What is the number of lines in the material below that include the word "screenshot"? Write that number and nothing more.

# Supplied data
.....

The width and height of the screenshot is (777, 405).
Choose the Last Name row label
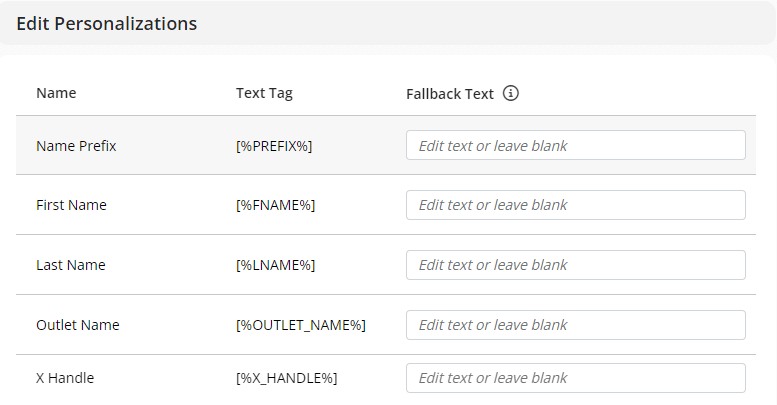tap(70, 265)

.....

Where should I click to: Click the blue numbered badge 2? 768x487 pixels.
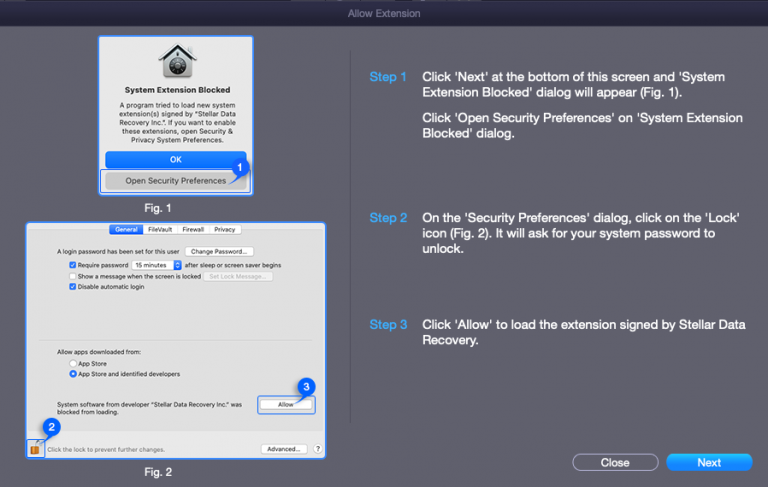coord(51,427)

.....

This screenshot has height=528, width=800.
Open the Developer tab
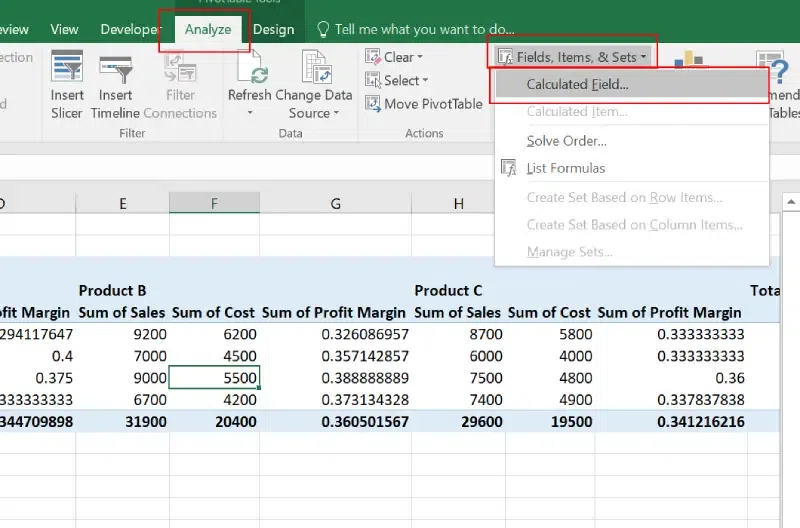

.....

# Result for this exercise
2